>>>>>
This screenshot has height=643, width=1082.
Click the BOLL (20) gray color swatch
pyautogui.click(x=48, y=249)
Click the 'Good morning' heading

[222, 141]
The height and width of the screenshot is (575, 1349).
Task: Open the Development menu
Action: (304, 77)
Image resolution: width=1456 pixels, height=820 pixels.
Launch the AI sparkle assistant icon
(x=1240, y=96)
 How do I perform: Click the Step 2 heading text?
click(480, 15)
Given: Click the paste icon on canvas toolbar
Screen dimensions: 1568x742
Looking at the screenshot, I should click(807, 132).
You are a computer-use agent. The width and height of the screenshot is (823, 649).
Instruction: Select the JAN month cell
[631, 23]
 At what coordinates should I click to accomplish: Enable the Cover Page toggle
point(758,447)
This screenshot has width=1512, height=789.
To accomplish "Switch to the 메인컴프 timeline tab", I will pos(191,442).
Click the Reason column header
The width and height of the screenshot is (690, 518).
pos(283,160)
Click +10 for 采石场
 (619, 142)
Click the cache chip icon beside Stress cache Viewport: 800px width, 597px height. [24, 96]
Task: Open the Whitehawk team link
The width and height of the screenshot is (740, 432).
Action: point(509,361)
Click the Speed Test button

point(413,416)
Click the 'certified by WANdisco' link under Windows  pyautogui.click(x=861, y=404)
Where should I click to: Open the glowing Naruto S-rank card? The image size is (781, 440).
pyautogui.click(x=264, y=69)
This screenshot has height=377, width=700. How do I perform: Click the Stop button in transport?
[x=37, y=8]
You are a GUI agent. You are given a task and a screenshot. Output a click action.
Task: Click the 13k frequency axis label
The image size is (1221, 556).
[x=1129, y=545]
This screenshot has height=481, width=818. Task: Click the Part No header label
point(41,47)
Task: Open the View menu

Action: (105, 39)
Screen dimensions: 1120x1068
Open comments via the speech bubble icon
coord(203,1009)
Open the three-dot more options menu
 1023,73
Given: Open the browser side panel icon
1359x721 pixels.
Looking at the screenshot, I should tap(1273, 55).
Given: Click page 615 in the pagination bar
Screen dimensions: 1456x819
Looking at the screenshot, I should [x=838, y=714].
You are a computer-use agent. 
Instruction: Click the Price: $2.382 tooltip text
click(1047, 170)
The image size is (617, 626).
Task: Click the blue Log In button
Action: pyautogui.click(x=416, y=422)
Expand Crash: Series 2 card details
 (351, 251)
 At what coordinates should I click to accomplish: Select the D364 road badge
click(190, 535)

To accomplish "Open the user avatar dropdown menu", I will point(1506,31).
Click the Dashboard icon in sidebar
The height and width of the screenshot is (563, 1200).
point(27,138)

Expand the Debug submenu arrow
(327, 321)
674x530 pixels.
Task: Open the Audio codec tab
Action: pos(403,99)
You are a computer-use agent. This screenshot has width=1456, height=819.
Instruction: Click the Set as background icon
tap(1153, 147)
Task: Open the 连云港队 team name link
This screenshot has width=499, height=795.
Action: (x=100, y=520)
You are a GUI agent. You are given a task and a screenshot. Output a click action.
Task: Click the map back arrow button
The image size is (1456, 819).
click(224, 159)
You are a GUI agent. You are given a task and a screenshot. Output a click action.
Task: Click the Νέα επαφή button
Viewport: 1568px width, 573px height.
<<<<<
Reproduce the records from their first line through the line holding "Looking at the screenshot, I should click(807, 132).", with both ends included.

_Reply:_
This screenshot has height=643, width=1082.
Click the BOLL (20) gray color swatch
pyautogui.click(x=48, y=249)
Click the 'Good morning' heading

[222, 141]
The height and width of the screenshot is (575, 1349).
Task: Open the Development menu
Action: (304, 77)
Image resolution: width=1456 pixels, height=820 pixels.
Launch the AI sparkle assistant icon
(x=1240, y=96)
 How do I perform: Click the Step 2 heading text?
click(480, 15)
Given: Click the paste icon on canvas toolbar
Screen dimensions: 1568x742
Looking at the screenshot, I should click(807, 132).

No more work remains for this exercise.